Reg Harrison of Thornton Rust

Reg1 About 450 people filled Aysgarth church on Thursday, September 24, 2009 to remember an unforgettable friend and character: 68-years-old Reg Harrison of Thornton Rust.  As Canon Sue Whitehouse said at the memorial service:

“For all of us there was sense of shock and disbelief at the suddenness of Reg’s death – but we comfort ourselves that he died as he wishes, with his boots on, on the moors when going to tend his sheep that he loved so much.


Right: “Turbo Reg” David Pointon’s prize-winning photograph of Reg driving through Thornton Rust, sporting one of his Panama hats.
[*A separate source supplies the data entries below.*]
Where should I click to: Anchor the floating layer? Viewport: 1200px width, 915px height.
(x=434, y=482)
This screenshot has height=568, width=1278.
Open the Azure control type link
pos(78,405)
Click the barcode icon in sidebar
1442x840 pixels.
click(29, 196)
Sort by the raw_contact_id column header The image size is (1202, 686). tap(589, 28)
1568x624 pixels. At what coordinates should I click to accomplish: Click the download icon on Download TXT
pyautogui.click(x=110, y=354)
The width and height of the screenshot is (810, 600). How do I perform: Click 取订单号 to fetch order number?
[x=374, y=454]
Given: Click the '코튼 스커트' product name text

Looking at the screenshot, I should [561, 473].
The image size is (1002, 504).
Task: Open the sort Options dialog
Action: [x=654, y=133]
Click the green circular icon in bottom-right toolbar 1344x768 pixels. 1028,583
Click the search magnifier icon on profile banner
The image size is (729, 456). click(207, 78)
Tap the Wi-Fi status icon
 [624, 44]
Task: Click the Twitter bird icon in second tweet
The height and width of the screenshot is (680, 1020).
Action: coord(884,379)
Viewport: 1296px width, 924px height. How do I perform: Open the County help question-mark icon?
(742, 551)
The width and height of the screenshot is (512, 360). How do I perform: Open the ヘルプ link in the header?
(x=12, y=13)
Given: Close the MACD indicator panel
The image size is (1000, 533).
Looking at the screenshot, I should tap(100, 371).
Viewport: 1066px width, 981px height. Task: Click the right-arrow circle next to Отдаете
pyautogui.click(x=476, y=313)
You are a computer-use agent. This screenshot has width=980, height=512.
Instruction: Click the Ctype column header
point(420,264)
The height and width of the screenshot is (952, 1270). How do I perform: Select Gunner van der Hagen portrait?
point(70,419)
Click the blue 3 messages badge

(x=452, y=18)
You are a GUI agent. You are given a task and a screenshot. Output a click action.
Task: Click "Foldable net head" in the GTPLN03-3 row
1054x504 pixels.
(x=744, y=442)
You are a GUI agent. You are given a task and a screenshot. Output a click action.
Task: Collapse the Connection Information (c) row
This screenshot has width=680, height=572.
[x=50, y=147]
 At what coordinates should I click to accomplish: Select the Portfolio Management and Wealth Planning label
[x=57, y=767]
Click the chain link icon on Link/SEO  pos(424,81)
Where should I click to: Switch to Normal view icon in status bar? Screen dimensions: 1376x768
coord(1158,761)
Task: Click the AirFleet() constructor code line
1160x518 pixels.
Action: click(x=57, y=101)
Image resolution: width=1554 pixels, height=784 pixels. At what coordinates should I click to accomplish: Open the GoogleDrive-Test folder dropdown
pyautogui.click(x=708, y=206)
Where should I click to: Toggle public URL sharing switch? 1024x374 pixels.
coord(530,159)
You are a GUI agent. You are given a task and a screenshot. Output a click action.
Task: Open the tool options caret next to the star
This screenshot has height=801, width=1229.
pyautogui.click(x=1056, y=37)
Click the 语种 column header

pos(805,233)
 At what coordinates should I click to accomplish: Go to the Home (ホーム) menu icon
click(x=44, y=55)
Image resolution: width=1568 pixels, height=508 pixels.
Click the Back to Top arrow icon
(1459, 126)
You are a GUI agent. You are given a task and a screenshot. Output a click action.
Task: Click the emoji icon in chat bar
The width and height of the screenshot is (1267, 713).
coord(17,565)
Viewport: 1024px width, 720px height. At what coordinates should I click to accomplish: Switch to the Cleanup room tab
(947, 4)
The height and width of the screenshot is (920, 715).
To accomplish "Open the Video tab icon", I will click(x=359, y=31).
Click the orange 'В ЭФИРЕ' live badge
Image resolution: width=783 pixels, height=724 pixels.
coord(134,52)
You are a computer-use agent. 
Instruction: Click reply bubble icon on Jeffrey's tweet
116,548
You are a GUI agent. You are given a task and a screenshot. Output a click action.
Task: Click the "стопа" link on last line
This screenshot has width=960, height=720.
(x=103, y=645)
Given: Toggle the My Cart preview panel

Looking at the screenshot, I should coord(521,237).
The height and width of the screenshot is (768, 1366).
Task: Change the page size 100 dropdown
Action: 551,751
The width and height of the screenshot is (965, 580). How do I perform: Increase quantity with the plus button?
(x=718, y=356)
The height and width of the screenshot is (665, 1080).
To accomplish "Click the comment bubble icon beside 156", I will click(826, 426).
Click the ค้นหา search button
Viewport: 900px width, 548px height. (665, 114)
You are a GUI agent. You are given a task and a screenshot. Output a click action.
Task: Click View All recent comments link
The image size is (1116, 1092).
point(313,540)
Reg died on Thursday, September 17, in his own field (Gibson’s Lotment) above the Outgang at Thornton Rust. Those who attended the memorial service came not only from the Dales and throughout Yorkshire but also from Cumbria, Lancaster, Kent, Bedfordshire and Scotland. He was especially well known at the various auction marts for, as Vicar Sue explained:

“He was in his element wheeling and dealing at markets – and his cheerful banter and smiling presence will be missed in many places.” She said he seemed to naturally and unwittingly transfer his qualities as a shepherd to the way he related to people. He did enjoy being with people, treated everyone equally, and especially had time for the children in the village.

“Thornton Rust will not be the same without his cheery smiling face, his taking time to stop and talk,” she added.

Reg was born in Coverdale into a farming family. He worked on the Bolton Estate, at Howe Hills in Wensley, and on the Clifton Castle estate until he retired in early September.

He and his wife, Julia, his constant companion and friend for 42 years, had then gone on holiday to Italy, where, as usual he had been the life and soul of the party.

He adored his grandchildren (Michael, Lee, Chloe and Charlotte) and was proud that his grandsons were following in his footsteps by working on the Bolton Estate.  Julia said he would also have been very proud of Annabel and James (his great niece and nephew) who read their own tributes to him during the memorial service.

At the service the donations amounted to £1,440 which will be shared between Thornton Rust Institute, of which he was a trustee, and Aysgarth church.

Close family, friends and neighbours had attended the service at Darlington crematorium before the memorial service. His ashes will be scattered among the trees he planted at Gibson’s Lotment.

Below: Reg – the life and soul of the party. Almost every household in Thornton Rust was represented at his memorial service as all knew how much they would miss him.